BEGIN Text provided
What this means for you
You can now refresh the metrics table on demand without reloading the whole page, making it quicker to check the latest usage data while you're working.
Retry Visibility in Metrics (GLU-3007)
Description
When AireGlu retries a request, this is now surfaced explicitly in the metrics view. Previously, retries were only identifiable by the presence of multiple invocations for the same endpoint, with no clear indication that a retry had occurred.
What this means for you
Retries are now clearly visible in your usage data, making it easier to identify when an endpoint is experiencing intermittent failures and understand the pattern of retry behaviour.
Narrowed Retry Conditions to Specific HTTP Exceptions (GLU-3024)
Description
The resilience retry pipeline has been updated to handle only specific HTTP-related exceptions, following Microsoft's recommended configuration, rather than catching all exceptions indiscriminately. This reduces the risk of retrying on errors that are not transient or recoverable.
END Text provided
● Exercise instructions:
A. Update the release notes from "Retry Visibility in" to "retry had occurred.", swapping "metrics view" for "usage dashboard".
B. Pick up the AireGlu release notes after their last sentence and keep writing.
BEGIN Extracted data
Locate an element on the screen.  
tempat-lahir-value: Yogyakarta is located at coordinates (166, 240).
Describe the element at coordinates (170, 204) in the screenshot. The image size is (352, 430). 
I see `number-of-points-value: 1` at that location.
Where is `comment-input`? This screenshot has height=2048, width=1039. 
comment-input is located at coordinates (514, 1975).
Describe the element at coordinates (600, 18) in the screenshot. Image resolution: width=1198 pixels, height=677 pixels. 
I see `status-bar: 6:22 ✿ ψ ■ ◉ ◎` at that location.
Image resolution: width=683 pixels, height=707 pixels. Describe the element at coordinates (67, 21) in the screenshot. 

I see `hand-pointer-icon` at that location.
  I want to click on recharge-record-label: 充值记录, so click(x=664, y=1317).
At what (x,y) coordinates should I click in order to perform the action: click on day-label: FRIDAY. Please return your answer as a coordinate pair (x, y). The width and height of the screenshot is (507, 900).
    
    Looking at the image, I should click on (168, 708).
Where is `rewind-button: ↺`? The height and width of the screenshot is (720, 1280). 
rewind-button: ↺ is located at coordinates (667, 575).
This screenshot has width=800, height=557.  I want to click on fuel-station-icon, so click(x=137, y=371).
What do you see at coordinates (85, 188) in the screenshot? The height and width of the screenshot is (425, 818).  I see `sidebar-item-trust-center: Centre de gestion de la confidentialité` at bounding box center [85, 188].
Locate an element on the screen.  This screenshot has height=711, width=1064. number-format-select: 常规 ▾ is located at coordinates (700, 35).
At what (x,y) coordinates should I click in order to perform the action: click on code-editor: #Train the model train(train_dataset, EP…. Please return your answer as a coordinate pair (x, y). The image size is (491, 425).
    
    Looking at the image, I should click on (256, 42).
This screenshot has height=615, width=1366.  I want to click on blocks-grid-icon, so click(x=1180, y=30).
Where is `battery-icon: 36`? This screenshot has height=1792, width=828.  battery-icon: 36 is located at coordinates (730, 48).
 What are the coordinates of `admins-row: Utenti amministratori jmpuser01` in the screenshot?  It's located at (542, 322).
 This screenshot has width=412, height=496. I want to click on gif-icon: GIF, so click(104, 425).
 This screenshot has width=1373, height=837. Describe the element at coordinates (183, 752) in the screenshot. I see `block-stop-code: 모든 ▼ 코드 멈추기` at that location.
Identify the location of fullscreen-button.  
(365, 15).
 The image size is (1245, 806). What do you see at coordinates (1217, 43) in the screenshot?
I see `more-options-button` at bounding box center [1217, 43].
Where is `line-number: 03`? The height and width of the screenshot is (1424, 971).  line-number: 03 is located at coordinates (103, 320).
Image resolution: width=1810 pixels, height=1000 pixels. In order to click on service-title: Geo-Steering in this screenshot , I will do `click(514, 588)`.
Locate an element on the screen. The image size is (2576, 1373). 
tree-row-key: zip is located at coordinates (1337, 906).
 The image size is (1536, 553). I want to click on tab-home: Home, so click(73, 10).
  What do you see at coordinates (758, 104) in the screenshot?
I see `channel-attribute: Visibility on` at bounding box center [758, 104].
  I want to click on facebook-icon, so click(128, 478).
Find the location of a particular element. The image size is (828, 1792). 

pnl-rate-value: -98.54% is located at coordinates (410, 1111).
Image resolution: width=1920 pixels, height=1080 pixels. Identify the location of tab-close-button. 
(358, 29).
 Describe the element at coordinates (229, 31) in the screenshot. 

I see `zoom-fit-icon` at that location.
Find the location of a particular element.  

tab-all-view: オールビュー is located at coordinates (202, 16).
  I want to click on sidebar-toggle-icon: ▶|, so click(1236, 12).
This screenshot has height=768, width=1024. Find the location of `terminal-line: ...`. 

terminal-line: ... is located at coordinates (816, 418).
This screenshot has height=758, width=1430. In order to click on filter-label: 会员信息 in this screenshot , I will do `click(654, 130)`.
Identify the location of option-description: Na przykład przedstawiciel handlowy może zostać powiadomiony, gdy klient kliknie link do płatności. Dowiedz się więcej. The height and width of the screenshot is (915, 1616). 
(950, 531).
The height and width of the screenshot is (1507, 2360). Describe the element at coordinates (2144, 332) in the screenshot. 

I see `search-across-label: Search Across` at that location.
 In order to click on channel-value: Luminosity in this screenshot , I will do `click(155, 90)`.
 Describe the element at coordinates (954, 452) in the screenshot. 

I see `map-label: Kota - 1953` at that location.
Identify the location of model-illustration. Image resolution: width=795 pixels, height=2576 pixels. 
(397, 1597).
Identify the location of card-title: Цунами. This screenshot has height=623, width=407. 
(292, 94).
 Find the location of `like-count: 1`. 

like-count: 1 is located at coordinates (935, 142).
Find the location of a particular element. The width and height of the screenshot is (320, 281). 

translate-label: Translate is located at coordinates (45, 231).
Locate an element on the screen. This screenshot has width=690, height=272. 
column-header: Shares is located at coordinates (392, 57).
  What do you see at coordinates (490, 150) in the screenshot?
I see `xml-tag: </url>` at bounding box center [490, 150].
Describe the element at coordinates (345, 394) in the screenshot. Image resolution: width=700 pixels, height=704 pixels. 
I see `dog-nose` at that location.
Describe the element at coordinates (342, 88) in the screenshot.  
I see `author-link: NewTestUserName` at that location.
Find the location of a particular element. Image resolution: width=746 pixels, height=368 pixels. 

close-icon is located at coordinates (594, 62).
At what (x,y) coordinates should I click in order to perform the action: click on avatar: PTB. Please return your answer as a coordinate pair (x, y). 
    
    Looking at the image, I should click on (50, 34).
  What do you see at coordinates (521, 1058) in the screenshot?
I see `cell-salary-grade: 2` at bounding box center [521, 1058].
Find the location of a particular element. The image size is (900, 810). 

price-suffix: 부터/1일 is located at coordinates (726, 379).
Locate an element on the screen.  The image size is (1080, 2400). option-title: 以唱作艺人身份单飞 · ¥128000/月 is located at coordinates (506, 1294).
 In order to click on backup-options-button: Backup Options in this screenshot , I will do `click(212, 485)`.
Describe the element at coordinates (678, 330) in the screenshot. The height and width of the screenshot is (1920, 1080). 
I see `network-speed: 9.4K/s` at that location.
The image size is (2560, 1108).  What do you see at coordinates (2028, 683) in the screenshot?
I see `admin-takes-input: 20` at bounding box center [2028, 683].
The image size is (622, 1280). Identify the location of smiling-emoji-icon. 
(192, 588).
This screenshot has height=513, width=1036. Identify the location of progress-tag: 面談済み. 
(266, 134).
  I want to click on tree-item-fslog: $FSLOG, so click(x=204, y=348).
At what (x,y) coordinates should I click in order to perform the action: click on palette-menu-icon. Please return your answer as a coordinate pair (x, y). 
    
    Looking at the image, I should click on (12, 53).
END Extracted data
● Task answers:
A.
Retry Visibility in Metrics (GLU-3007)
Description
When AireGlu retries a request, this is now surfaced explicitly in the usage dashboard. Previously, retries were only identifiable by the presence of multiple invocations for the same endpoint, with no clear indication that a retry had occurred.

B.
What this means for you
Retries will now behave more predictably and only trigger in situations where they are genuinely likely to help, avoiding unnecessary repeated calls for non-transient errors.
AI Tools Features Now Opt-In per Tenant (GLU-3087)
Description
Tenants wishing to use these new AI features should contact Airelogic support
What this means for you
AI features will only be available to tenants that have been specifically configured for access, giving organisations greater control over which capabilities are exposed in their environment.
🐞 Bug Fixes
Reactivated Jobs No Longer Run Immediately (GLU-2955)
Description
When a scheduled job that had previously run was deactivated and then reactivated, it would incorrectly trigger an immediate execution. Jobs are now set to wait for their next scheduled time when reactivated, consistent with the expected scheduling behaviour.
JSON Editor Overflow Fixed on JWT Headers (GLU-2900)
Description
The JSON editor used for configuring JWT headers in the endpoint editor was overflowing its container. The editor now renders correctly within its allocated space.
Config Assistant Error Fixed Following BFF Migration (GLU-2996)
Description
The AI config assistant in the endpoint editor was returning a 401 authentication error following the BFF (Backend for Frontend) migration. Authentication on the internal request path has been corrected and the assistant is now functional again.
Improved Error Message for Empty XML Schema on Save (GLU-3036)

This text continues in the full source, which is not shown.